In 1957, South Carolina Senator Strom Thurmond established the record for the longest individual speech, filibustering for 24 hours and 18 minutes against the Civil Rights Act of 1957. However, Thurmond’s filibuster ultimately didn’t influence the final vote and on September 9, 1957, President Dwight D. Eisenhower signed the Civil Rights Act of 1957, the first civil rights bill since Reconstruction, into law. It’s passage marked the beginning of a more fervent assault on the Jim Crow state. In a press conference on February 1, 1964, LBJ noted that he expected a filibuster when the civil rights legislation eventually reached the Senate. Not only did Senate Republicans filibuster the 1964 Civil Rights Act, they did so for 83 days. On June 19, 1964, the Senate passed a compromised version of the bill, a critical legal measure that ended unequal application of voter registration requirements and racial segregation in schools, at the workplace and by facilities that served the general public. It also required equal employment opportunities to be provided by employers and laid the groundwork for passage of the Voting Rights Act in 1965.

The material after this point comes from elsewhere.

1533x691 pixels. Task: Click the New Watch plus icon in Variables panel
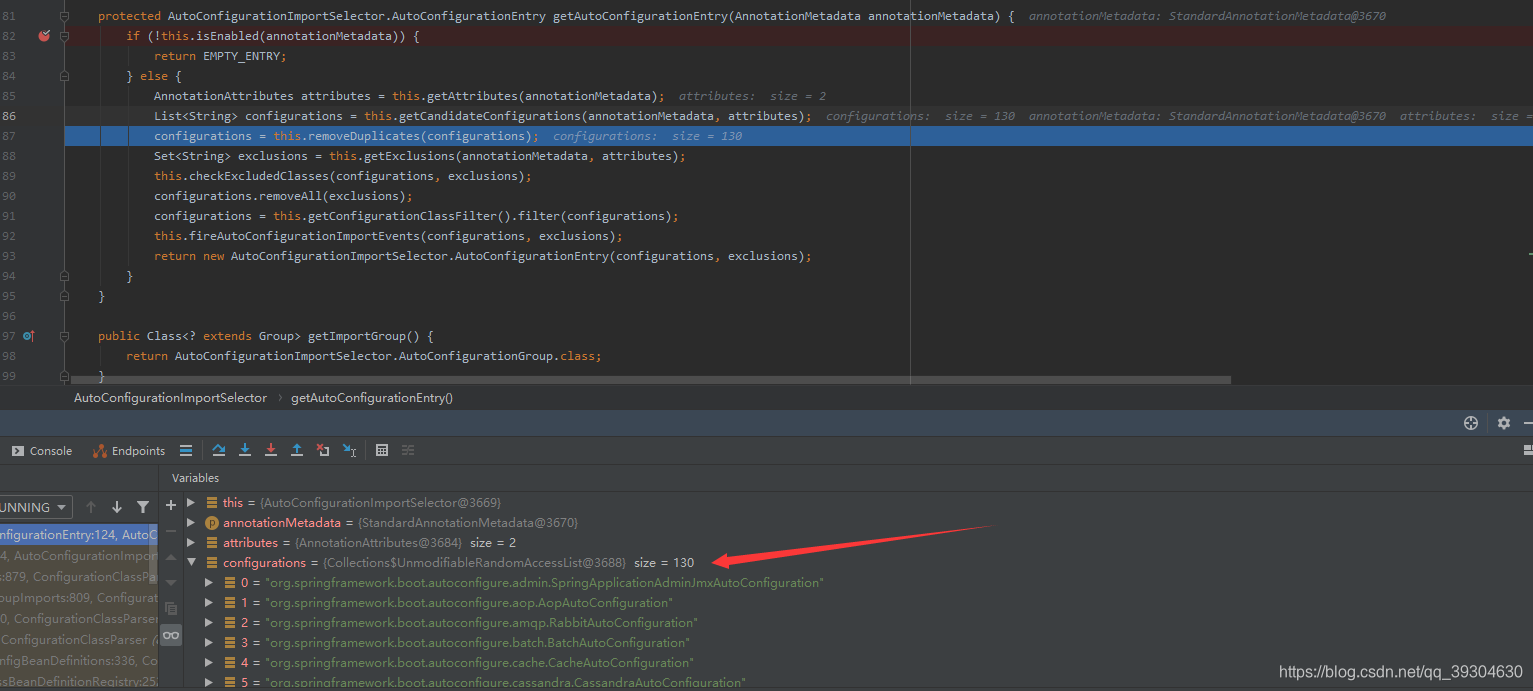170,505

So is it time for filibuster reform? In making the case for the ratification of the Constitution, James Madison and Alexander Hamilton argued that requiring supermajorities for legislative action may be too high of a price to pay. In Federalist No. 58, Madison wrote:

It has been said that more than a majority ought to have been required for a quorum, and in particular cases, if not in all, more than a majority of a quorum for a decision....[But that would mean] ... n all cases where justice or the general good might require new laws to be passed, or active measures to be pursued, the fundamental principle of free government would be reversed. It would be no longer the majority that would rule; the power would be transferred to the minority. Were the defense privilege limited to particular cases, an interested minority might take advantage of it to screen themselves from equitable sacrifices to the general weal, or in particular emergencies to extort unreasonable indulgences.

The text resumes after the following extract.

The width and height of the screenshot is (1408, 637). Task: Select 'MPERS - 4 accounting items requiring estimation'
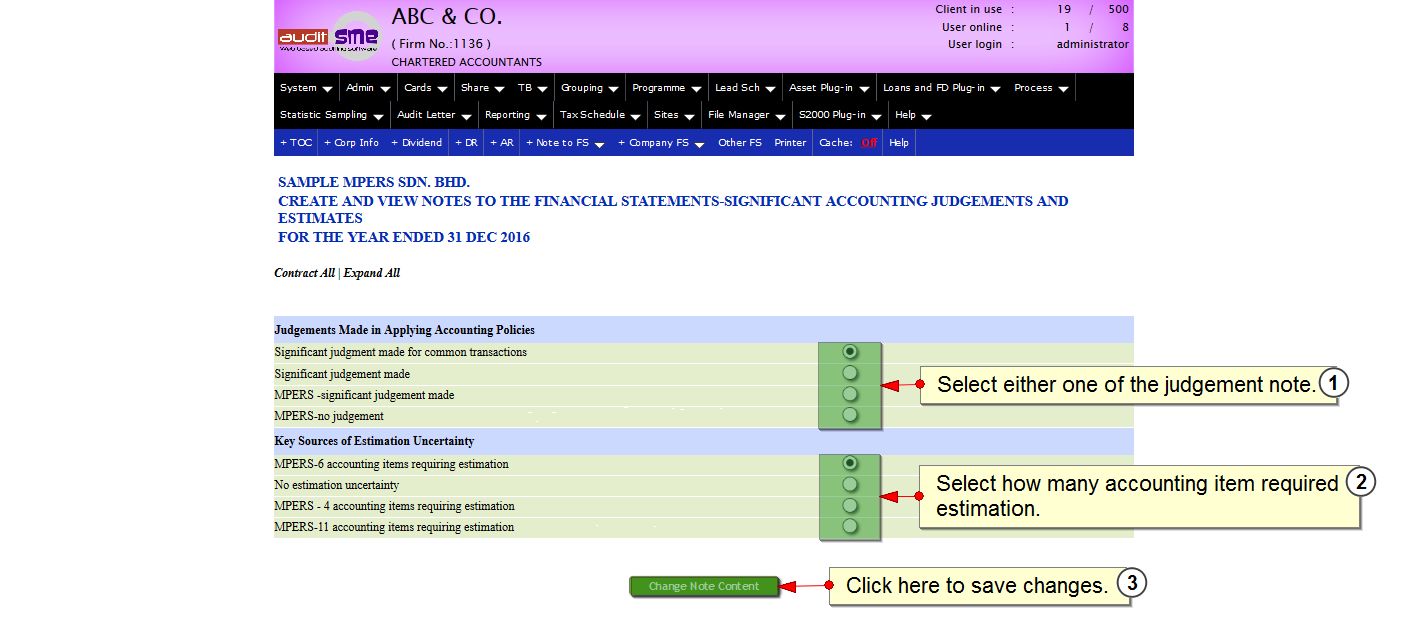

And Alexander Hamilton declaimed in Federalist No. 22, “To give a minority a negative upon the majority (which is always the case where more than a majority is requisite to a decision), is, in its tendency, to subject the sense of the greater number to that of the lesser.”

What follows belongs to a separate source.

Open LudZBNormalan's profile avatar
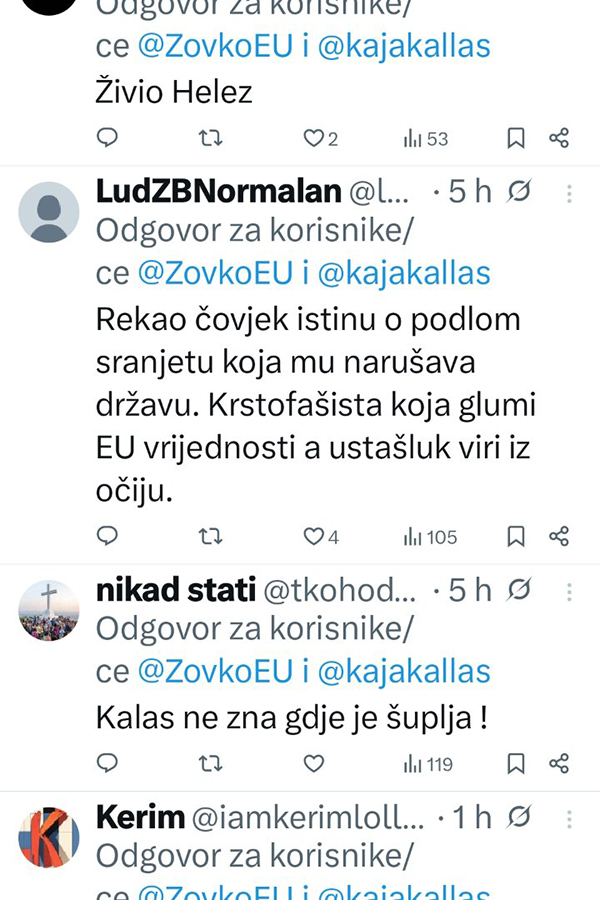 pyautogui.click(x=49, y=212)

But both framers also noted that super-majority votes could be useful in some circumstances. Madison wrote in Federalist No. 58 that they could serve as a “shield to some particular interests, and another obstacle generally to hasty and partial measures” and Hamilton wrote in Federalist No. 73 about the benefits of requiring a majority in both chambers to override a presidential veto. Before the rise of greater partisan and sectional tensions in the 19th century, the Senate didn’t have the need to limit debate. While the filibuster has provided an important means for the minority to debate its position and to educate the public, at least some reform is needed to mitigate the ongoing gridlock and to restore Constitutional balance. First, minorities (of either party) should be limited in their ability to block presidential nominations. Second, limits could be placed on the use of the filibuster at different stages of the process, as both parties have previously proposed. Such limits could include restrictions on length of intervention or specific stages (such as on motions to proceed) so that the Senate can actually do work and keep a schedule. Finally the practice of secret holds should be ended. If an individual senator wishes to obstruct a measure, it should be done publicly and with open debate.